My old name . . . The name I’d been given at birth, in Eastern Europe, before I’d been adopted and brought to America, rechristened Jessica Packwood. . . .

Or maybe I was hearing things, because the word was drowned out by the sound of tires hissing on wet pavement, grinding gears, and the whoosh of the doors as the driver, old Mr.

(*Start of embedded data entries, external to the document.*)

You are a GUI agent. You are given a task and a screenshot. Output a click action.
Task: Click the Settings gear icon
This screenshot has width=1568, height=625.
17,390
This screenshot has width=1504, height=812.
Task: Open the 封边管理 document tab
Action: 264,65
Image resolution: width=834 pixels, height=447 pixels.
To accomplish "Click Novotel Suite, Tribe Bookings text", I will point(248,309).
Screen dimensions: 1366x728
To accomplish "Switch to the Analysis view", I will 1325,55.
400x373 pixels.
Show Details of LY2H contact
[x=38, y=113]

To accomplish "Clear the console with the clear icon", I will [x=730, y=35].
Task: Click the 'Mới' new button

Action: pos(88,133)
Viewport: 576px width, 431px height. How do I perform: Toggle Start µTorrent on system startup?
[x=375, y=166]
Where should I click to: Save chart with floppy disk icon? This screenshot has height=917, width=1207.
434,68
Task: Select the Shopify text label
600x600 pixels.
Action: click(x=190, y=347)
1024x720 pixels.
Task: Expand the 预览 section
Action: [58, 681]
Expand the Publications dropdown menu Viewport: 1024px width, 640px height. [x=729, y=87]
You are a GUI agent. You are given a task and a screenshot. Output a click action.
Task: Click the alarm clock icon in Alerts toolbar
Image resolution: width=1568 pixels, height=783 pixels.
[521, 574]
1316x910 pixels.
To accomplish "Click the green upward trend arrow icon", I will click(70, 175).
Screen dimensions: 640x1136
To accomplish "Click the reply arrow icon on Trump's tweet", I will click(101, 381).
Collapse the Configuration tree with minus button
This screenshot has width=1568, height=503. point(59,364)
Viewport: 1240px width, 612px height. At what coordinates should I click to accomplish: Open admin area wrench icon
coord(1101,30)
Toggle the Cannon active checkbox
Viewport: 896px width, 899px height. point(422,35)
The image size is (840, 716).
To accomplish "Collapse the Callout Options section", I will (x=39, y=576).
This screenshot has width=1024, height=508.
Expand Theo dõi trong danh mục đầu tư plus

Dilly, swung them open for me. Wonderful, wonderful bus number 23. I’d never been so happy to climb on board.

With his usual grunted "Mornin’, Jess," Mr. Dilly put the bus in gear, and I stumbled down the aisle, searching for an empty seat or a friendly face among the half-groggy riders. It sucked sometimes, living in rural Pennsylvania. The town kids were probably still sleeping, safe and sound in their beds.

Locating a spot at the very back of the bus, I plopped down with a rush of relief. Maybe I’d overreacted. Maybe my imagination had run wild, or too many episodes of America’s Most Wanted had messed with my head. Or maybe the stranger really had meant me harm. . . . Twisting around, I peered out the rear window, and my heart sank.

He was still there, but in the road now, booted feet planted on either side of the double yellow line, arms still crossed, watching the bus drive away. Watching me.

"Antanasia . . ."

Had I really heard him call me by that long-forgotten name?

And if he knew that obscure fact, what else did the dark stranger, receding in the mist, know about my past?

More to the point, what did he want with me in the present?